But in the exquisite Ukrainian counter-manoeuvre in Kursk, southern Russia, history has come back to bite President Putin. On much the same ground in 1943, vast Soviet forces turned back the Nazi hordes in a battle rightly considered to be one of the turning points in the Second World War. But whereas once Kursk could be assured a special place in the pantheon of Russian pride, Ukraine’s current “tactical” operation there means it may now come to be remembered as a source of Russian humiliation. And if the West allows Kyiv to exploit its successes, it may prove to be the locus of another turning point in Russian history, too.

The Ukrainian troops operating inside Russian territory are not some rag-tag force, but an army that for the first time in this conflict has demonstrated effective combined arms manoeuvre, the “Western” way of fighting. With a small force of determined and evidently well-trained soldiers, and a small number of tanks, they routed a bunch of unwilling conscripts whose shouts and screams will have rattled the windows of the Kremlin, and are now being heard in the homes of the rank and file in Russia, who hitherto have been fed a diet of Putin’s military brilliance.

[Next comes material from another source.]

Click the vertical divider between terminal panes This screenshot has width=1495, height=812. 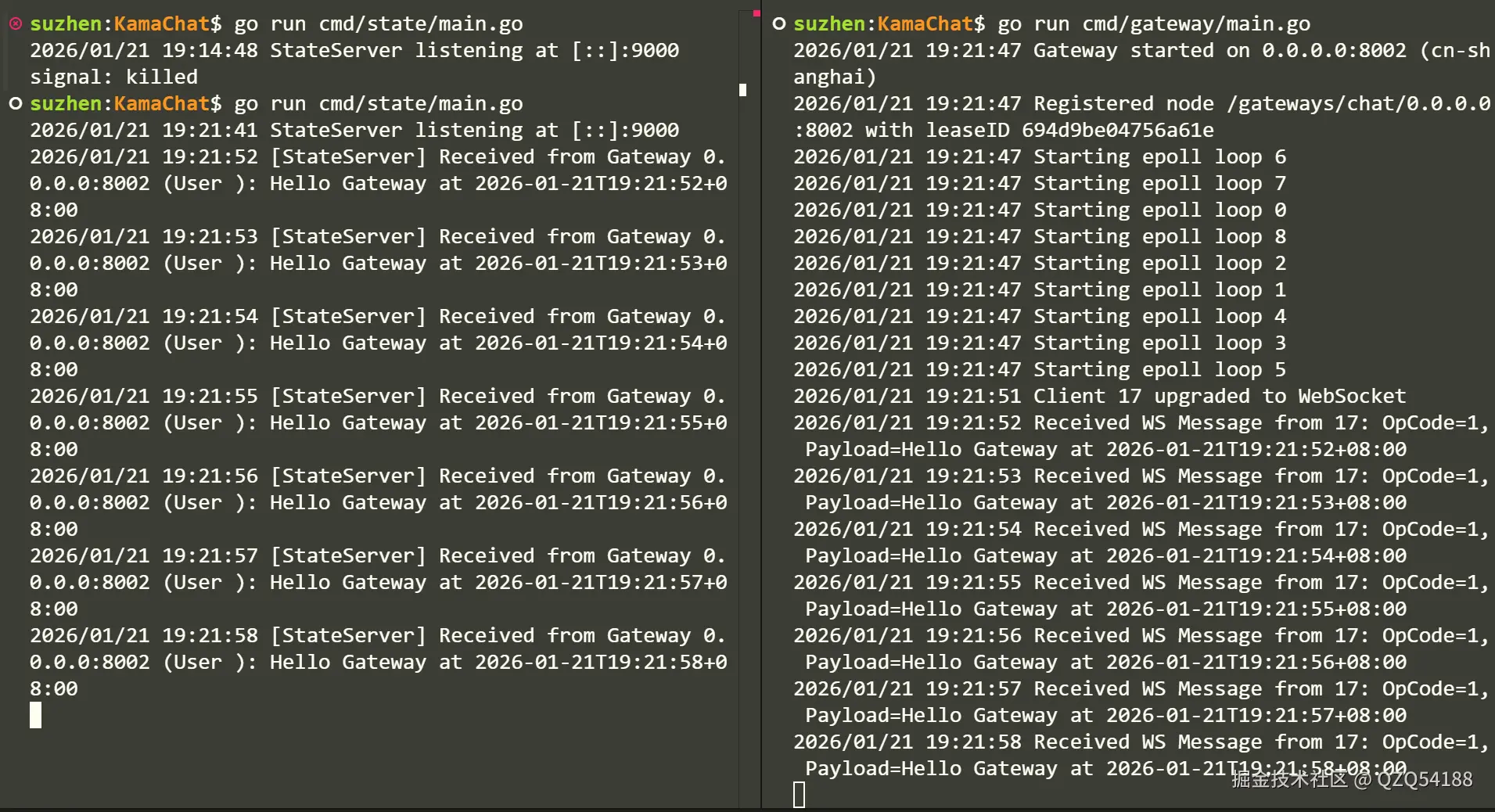tap(761, 407)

This is also a harsh lesson for those armchair commentators who, without a whiff of combat experience, have sought to use the Ukraine war to condemn the art of soldiery, of tank warfare and of combined arms manoeuvre, assuring us that the future is drones and cyber and electronic warfare. Perhaps seduced by the devastatingly inept attempt by “elite” Russian forces to conduct armoured manoeuvre at the start of the war, they swallowed the idea that tanks et al are history.

But those of us with a modicum of experience of land warfare saw very quickly that the original Russian attack failed not because the idea behind it was obsolete. It was thwarted because the Russian tank crews were poorly trained and badly led, with tanks being destroyed in their thousands, often by the British NLAW anti-tank weapon.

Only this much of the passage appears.